• [Exercise aim]
Leave out the pictures, and reproduce exactly the lines from the line containing "How do I perform: Select" through the final line of the entries.

• [Provided records]

----------------

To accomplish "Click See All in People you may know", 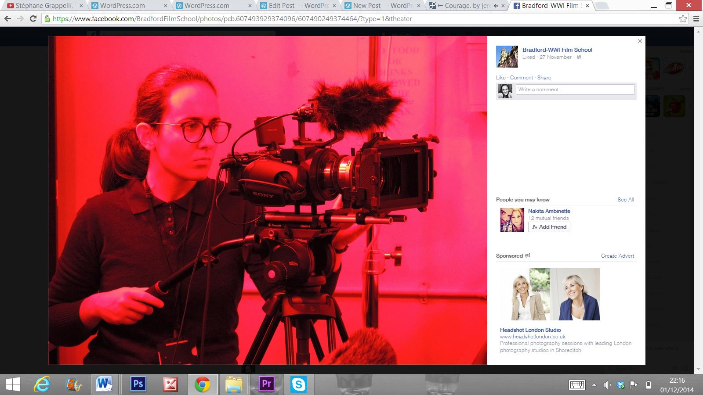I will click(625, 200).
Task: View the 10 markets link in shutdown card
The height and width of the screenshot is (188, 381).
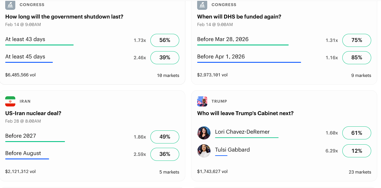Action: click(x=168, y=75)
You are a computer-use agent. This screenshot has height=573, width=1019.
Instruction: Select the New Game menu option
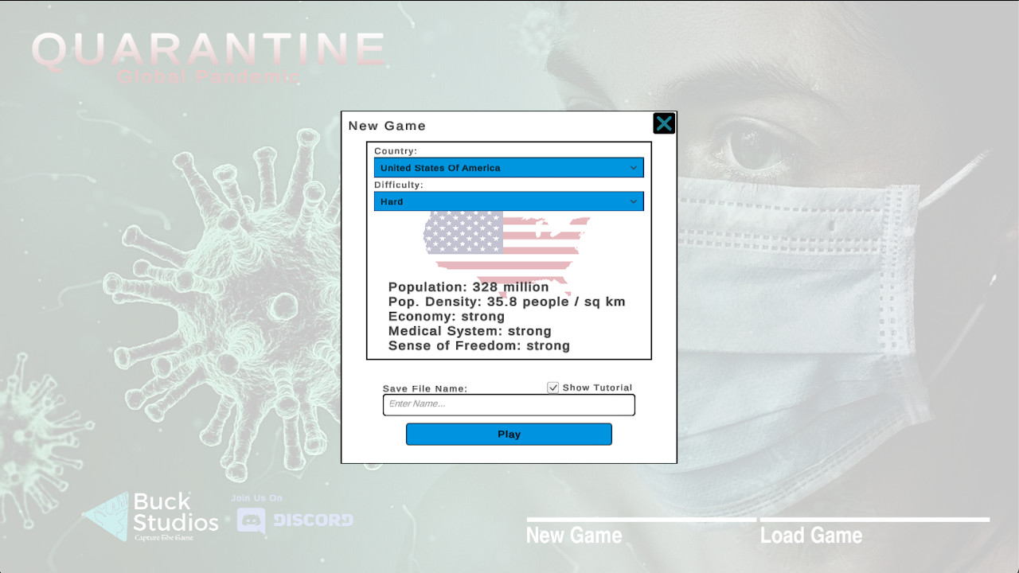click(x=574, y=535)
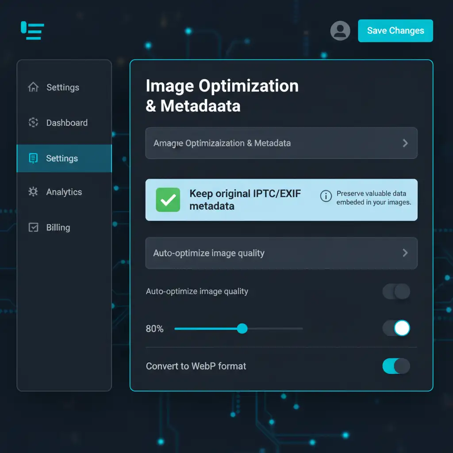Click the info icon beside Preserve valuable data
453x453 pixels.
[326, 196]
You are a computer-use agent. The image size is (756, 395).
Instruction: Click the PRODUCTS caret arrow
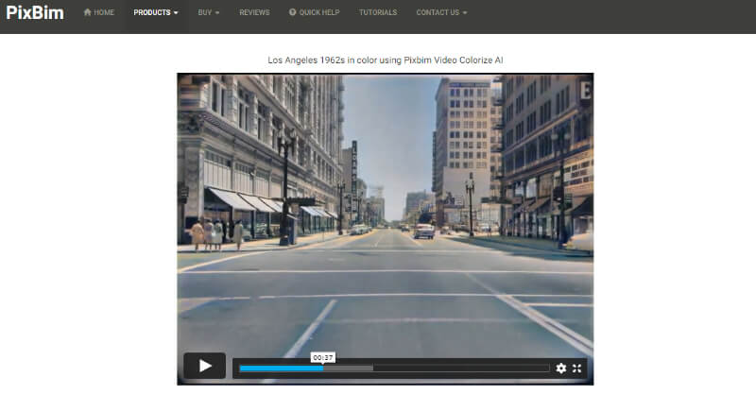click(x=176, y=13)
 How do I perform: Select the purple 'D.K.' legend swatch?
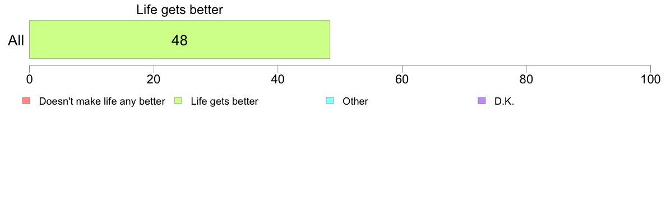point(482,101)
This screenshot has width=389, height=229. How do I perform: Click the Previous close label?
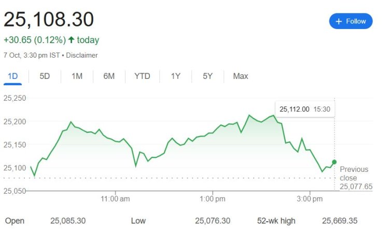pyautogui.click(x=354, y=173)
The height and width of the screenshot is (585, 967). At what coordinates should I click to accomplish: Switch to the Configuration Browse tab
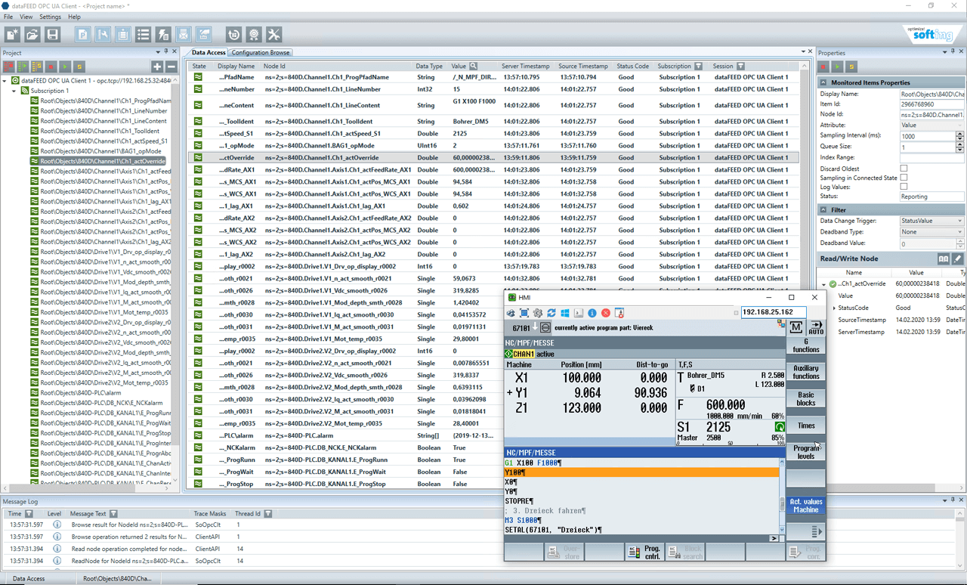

----------------

• [Response]
 How do I perform: Select the purple 'D.K.' legend swatch?
point(482,101)
This screenshot has width=389, height=229. How do I perform: Click the Previous close label?
pyautogui.click(x=354, y=173)
The height and width of the screenshot is (585, 967). At what coordinates should I click to accomplish: Switch to the Configuration Browse tab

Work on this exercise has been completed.